§ **DOCUMENT**:

Re: PostgreSQL's handling of fsync() errors is unsafe and risks data loss at least on XFS

From: Anthony Iliopoulos <ailiop(at)altatus(dot)com>
To: Andres Freund <andres(at)anarazel(dot)de>
Cc: Tom Lane <tgl(at)sss(dot)pgh(dot)pa(dot)us>, Craig Ringer <craig(at)2ndquadrant(dot)com>, Thomas Munro <thomas(dot)munro(at)enterprisedb(dot)com>, Catalin Iacob <iacobcatalin(at)gmail(dot)com>, PostgreSQL Hackers <pgsql-hackers(at)postgresql(dot)org>, ailiop(at)altatus(dot)com
Subject: Re: PostgreSQL's handling of fsync() errors is unsafe and risks data loss at least on XFS
Date: 2018-04-02 20:38:06
Message-ID: 20180402203806.GN11627@technoir
Views: Raw Message | Whole Thread | Download mbox | Resend email
Thread:
Lists: pgsql-hackers

On Mon, Apr 02, 2018 at 12:32:45PM -0700, Andres Freund wrote:
> On 2018-04-02 20:53:20 +0200, Anthony Iliopoulos wrote:
> > On Mon, Apr 02, 2018 at 11:13:46AM -0700, Andres Freund wrote:
> > > Throwing away the dirty pages *and* persisting the error seems a lot
> > > more reasonable. Then provide a fcntl (or whatever) extension that can
> > > clear the error status in the few cases that the application that wants
> > > to gracefully deal with the case.

§ **SET PROBLEM**:
Copy the passage of the mailing-list message word for word, starting at "On Mon, Apr 02, 2018 at 12:32:45PM" and ending at "with the case.".

§ **MATERIAL SUPPLIED**:
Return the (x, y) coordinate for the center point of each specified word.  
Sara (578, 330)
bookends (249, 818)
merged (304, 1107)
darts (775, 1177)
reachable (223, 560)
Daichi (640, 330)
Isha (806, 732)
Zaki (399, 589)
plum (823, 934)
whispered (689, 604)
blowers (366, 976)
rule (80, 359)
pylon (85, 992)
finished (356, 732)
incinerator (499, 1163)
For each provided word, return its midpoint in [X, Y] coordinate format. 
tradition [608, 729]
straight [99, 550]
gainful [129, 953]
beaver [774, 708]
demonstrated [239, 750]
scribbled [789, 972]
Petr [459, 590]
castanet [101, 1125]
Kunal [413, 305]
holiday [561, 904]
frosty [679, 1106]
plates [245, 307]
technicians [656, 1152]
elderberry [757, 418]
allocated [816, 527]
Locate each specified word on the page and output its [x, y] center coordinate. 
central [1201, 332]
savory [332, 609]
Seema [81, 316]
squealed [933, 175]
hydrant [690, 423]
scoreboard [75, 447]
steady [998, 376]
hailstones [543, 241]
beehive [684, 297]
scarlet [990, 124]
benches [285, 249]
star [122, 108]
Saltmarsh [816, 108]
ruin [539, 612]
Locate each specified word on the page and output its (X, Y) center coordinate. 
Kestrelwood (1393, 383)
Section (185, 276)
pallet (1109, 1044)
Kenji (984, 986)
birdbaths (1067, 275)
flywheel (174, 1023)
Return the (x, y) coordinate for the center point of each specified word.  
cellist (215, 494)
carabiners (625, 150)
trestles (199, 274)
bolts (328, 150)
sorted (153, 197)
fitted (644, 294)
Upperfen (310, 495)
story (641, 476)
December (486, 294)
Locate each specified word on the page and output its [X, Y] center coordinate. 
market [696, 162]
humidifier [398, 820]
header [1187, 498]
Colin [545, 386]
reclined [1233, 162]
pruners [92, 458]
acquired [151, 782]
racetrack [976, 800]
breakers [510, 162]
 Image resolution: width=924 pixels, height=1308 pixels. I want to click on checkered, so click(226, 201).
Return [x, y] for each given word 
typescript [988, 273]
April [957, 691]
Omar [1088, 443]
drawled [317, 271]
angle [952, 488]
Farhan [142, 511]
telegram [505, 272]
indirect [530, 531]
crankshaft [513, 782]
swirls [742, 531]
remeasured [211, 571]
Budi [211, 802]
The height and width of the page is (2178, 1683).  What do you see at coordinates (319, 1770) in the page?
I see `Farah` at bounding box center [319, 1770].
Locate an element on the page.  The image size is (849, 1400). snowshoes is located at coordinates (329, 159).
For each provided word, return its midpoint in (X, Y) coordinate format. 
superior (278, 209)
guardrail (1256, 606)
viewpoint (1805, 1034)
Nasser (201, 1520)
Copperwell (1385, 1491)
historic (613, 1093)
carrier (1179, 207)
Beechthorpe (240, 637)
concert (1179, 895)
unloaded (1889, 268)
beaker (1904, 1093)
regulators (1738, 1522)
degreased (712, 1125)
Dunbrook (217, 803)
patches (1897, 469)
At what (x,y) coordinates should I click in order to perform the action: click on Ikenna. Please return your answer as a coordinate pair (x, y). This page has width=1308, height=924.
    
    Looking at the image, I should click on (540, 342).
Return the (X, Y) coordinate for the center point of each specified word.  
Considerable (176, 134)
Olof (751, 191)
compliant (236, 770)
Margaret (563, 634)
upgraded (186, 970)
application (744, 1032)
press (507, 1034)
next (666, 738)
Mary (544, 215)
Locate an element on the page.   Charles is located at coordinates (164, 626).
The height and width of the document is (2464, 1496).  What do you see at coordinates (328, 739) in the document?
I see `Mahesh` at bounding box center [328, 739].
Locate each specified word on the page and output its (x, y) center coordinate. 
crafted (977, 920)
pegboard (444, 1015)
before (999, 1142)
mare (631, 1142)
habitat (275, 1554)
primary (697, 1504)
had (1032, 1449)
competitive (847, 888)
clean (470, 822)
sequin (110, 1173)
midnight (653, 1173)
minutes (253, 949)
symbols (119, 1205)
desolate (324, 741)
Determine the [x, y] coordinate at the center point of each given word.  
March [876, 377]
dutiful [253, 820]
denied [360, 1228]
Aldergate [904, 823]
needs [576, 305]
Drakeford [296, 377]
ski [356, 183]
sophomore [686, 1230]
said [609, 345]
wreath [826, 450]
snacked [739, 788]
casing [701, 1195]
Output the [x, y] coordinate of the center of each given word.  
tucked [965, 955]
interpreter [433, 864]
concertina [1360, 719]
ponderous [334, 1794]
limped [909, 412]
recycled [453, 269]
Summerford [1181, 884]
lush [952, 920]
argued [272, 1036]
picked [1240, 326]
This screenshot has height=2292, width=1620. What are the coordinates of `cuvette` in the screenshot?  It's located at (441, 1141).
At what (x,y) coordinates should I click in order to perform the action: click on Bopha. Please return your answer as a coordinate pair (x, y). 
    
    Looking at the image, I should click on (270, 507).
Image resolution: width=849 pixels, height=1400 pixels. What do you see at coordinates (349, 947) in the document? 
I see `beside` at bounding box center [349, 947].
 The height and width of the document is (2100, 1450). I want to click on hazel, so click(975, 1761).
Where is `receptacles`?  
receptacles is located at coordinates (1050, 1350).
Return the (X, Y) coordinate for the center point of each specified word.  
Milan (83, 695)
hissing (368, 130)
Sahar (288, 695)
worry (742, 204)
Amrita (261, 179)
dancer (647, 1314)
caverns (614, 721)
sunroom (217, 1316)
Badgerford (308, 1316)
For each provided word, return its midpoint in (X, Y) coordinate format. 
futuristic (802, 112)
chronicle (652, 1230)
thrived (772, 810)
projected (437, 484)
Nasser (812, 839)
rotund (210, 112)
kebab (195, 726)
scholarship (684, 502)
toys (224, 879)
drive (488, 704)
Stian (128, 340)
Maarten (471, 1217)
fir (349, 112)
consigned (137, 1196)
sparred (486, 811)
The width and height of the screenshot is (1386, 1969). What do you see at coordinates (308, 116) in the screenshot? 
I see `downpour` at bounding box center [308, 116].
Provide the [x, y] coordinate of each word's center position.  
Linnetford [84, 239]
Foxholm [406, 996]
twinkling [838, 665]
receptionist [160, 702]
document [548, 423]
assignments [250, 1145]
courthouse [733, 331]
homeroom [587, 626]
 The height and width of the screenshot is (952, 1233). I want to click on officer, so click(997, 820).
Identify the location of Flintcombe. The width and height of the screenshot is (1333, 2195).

§ **IN RESPONSE**:
On Mon, Apr 02, 2018 at 12:32:45PM -0700, Andres Freund wrote:
> On 2018-04-02 20:53:20 +0200, Anthony Iliopoulos wrote:
> > On Mon, Apr 02, 2018 at 11:13:46AM -0700, Andres Freund wrote:
> > > Throwing away the dirty pages *and* persisting the error seems a lot
> > > more reasonable. Then provide a fcntl (or whatever) extension that can
> > > clear the error status in the few cases that the application that wants
> > > to gracefully deal with the case.